Mahogany vs. balsa. Taking a larger view of the industry, Wood Mackenzie said that while global upstream M&A is shrinking, E&Ps starved of exploration capital want to reshape their portfolios “for resilience in the face of long-term demand.”
“On the face of it this sounds like a paradox, but it is because the role of M&A in adding new barrels to company portfolios—in part because of a sharp fall in exploration—has become more important,” said Angus Rodger, Wood Mackenzie’s research director.
He noted that from 2005 to 2014, 37% of the new resource added to upstream portfolios came from M&A.

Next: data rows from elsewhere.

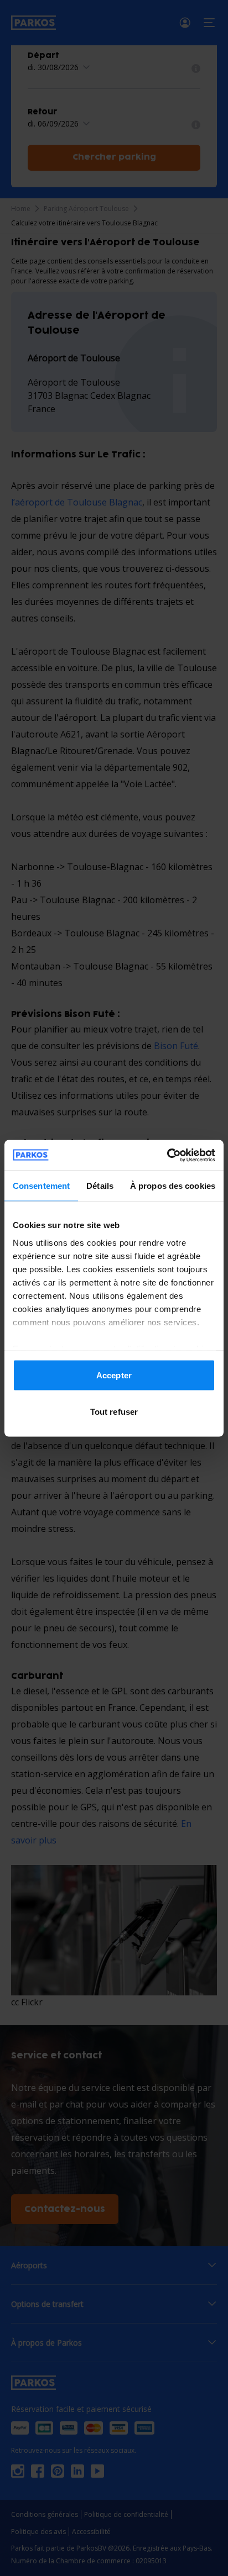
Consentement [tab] (41, 1185)
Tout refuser (114, 1411)
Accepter (114, 1375)
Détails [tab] (99, 1185)
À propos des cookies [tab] (172, 1185)
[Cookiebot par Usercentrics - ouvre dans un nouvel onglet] (166, 1155)
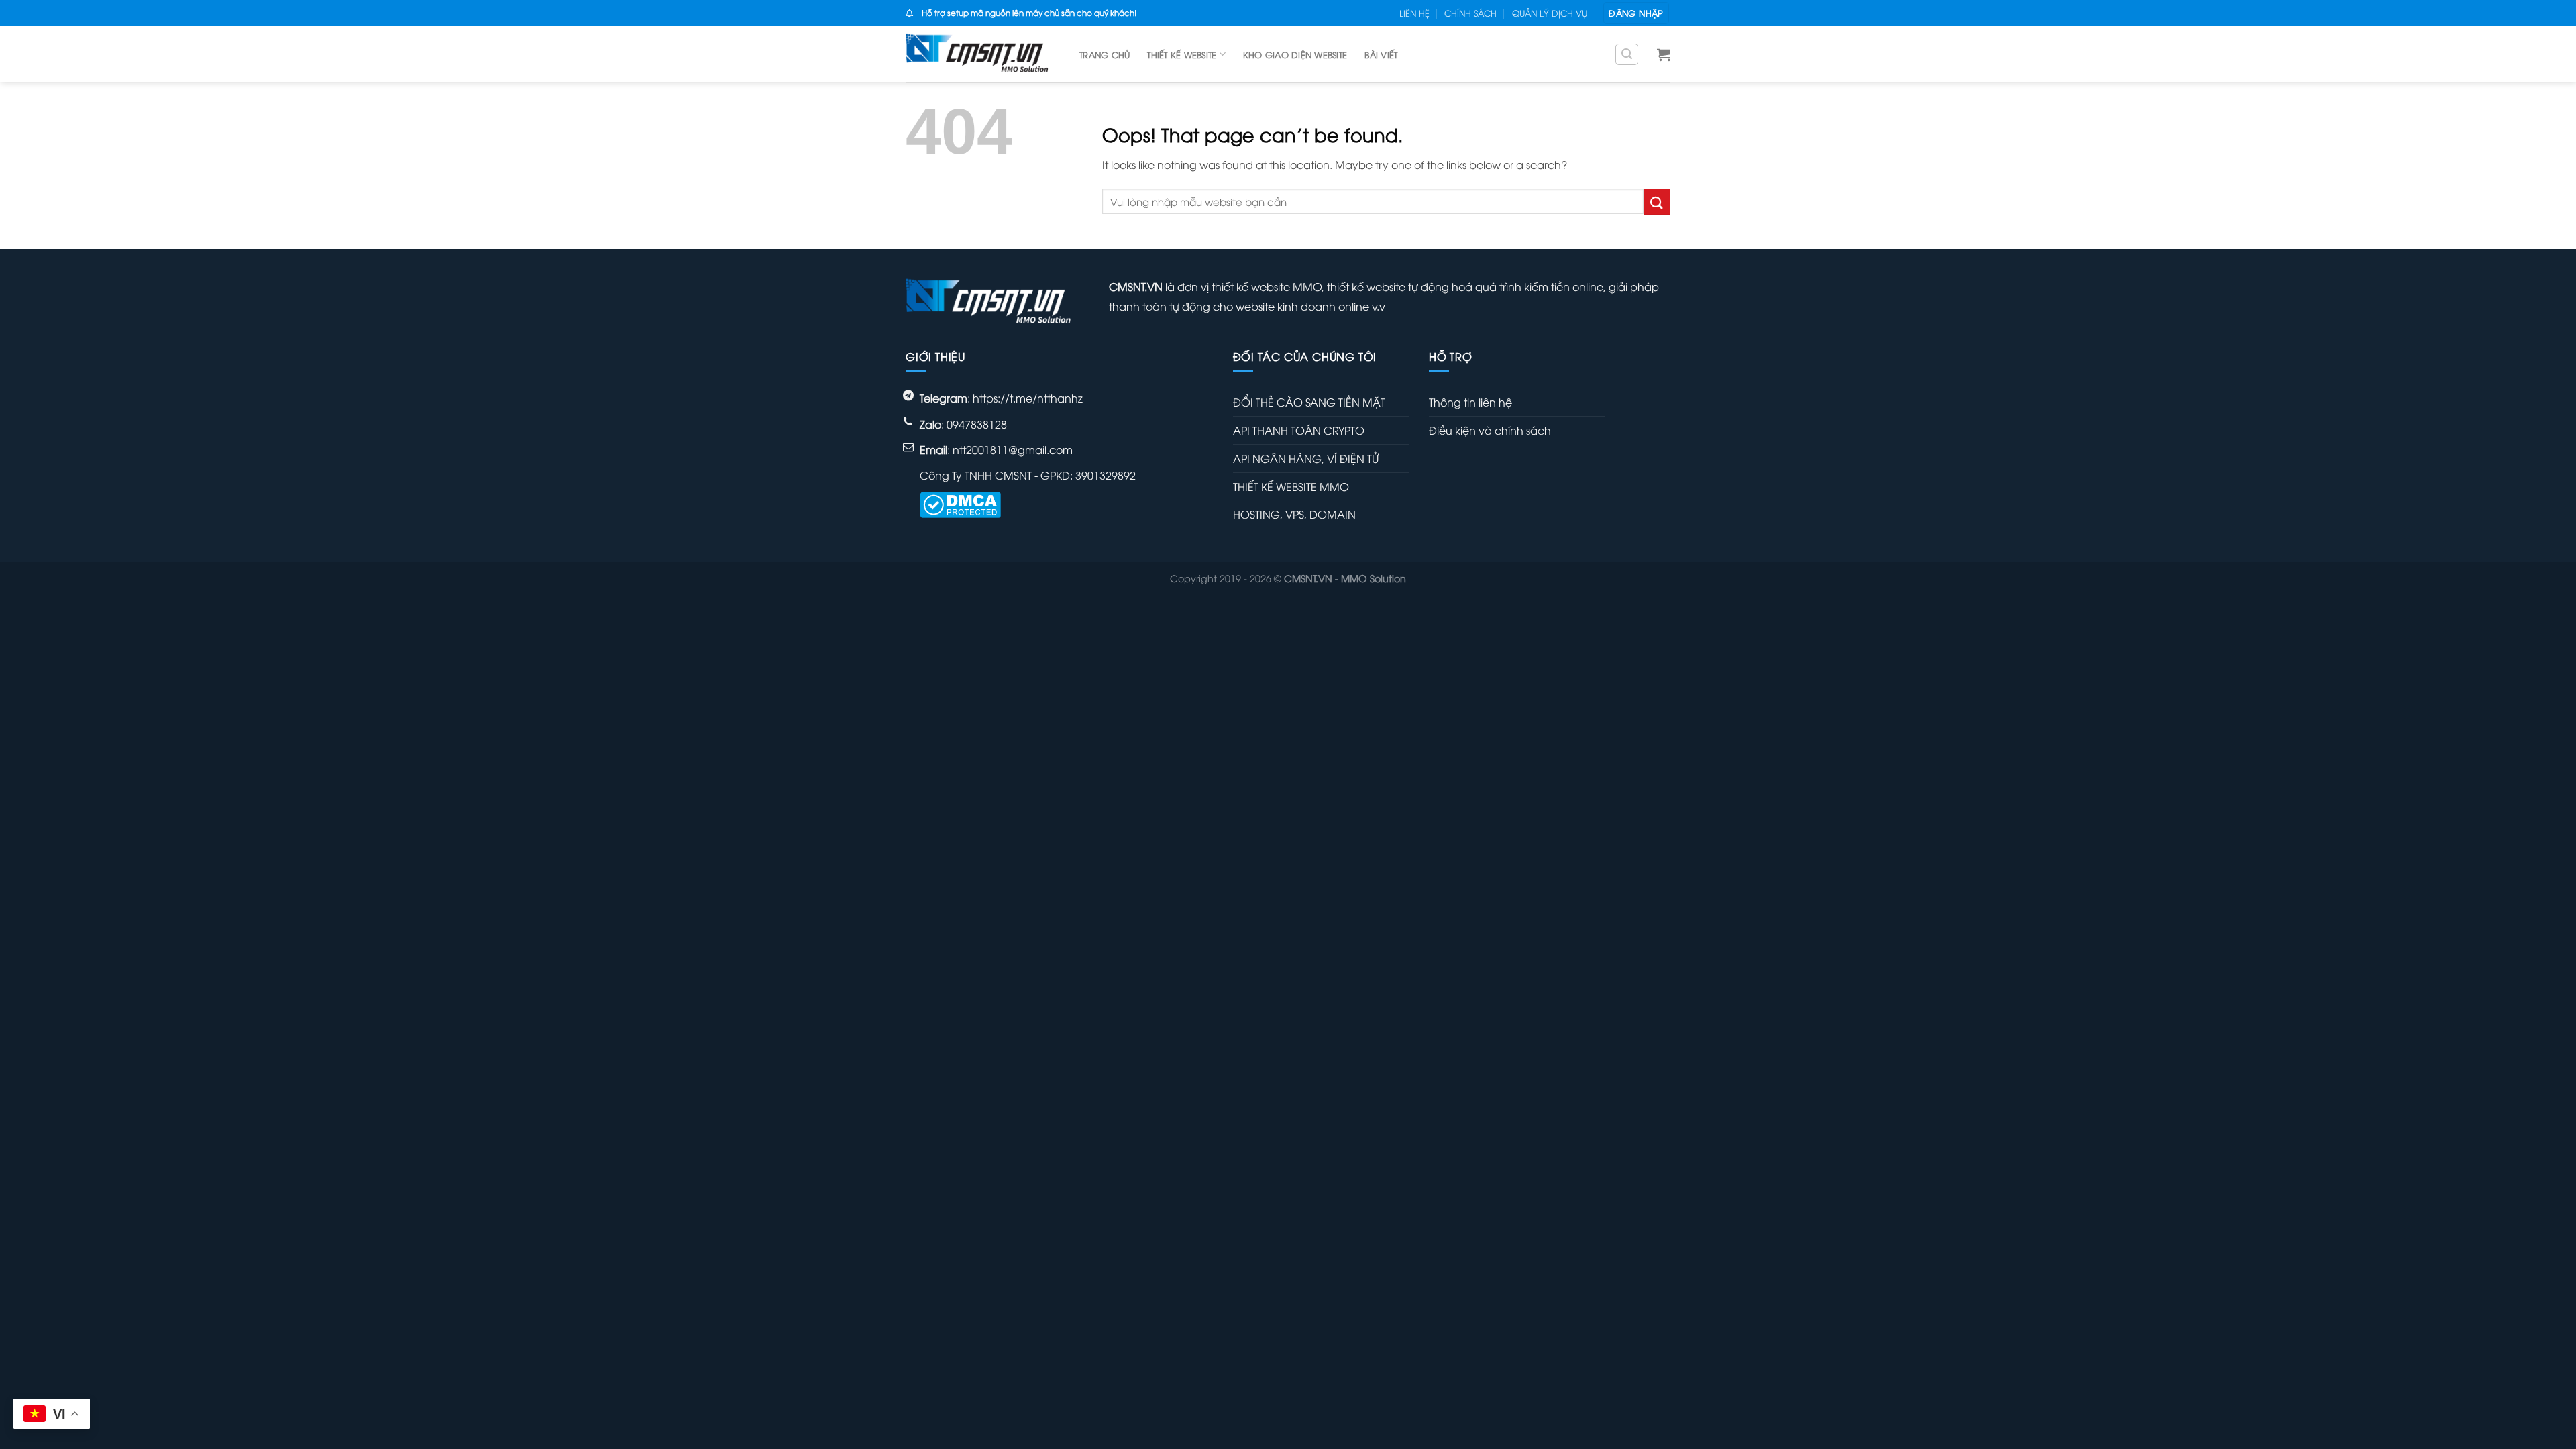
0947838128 (977, 424)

“In the last three years (2015 to 2018), this has risen to 46%. Yet at the same time global M&A activity declined since 2014,” he said.
That contrasts with executives who are increasingly gloomy about M&A prospects in 2020, Texas Lawyer magazine reported on Nov. 7. A survey by law firm Dykema Gossett found that about 32% of CEOs and CFOs are generally pessimistic about M&A compared to 15% a year ago.
“The two greatest threats to M&A activity over the next 12 months are trade tensions with China and U.S. political uncertainty,” the report said.
Unsettle right in. Perhaps the most consistently picked on Trump appointee since Attorney General Jeff Sessions is Federal Reserve chair Jerome Powell—a public berating that he clearly deserves for taking the job.
On Nov. 12, at a speech to the Economic Club of New York, the president said major stock indices would be up “another 25%” if his pick to head the Federal Reserve had been more of a team player.
But Trump’s trade war is more often cited by economists as the primary drag of productivity.
Starting in 2018, tariffs were placed on solar panels, washing machines, steel (though not titanium sponge) and aluminum before a rapid escalation of customs duties with China, which retaliated.
Until the trade war is settled, a slice of executives appears reluctant to make deals, particularly since a bad economy makes for lower oil prices. During the president’s New York speech, Trump said the U.S. and China are “close” to a deal. As oil and gas dealmakers might say, “Show me the PSA.”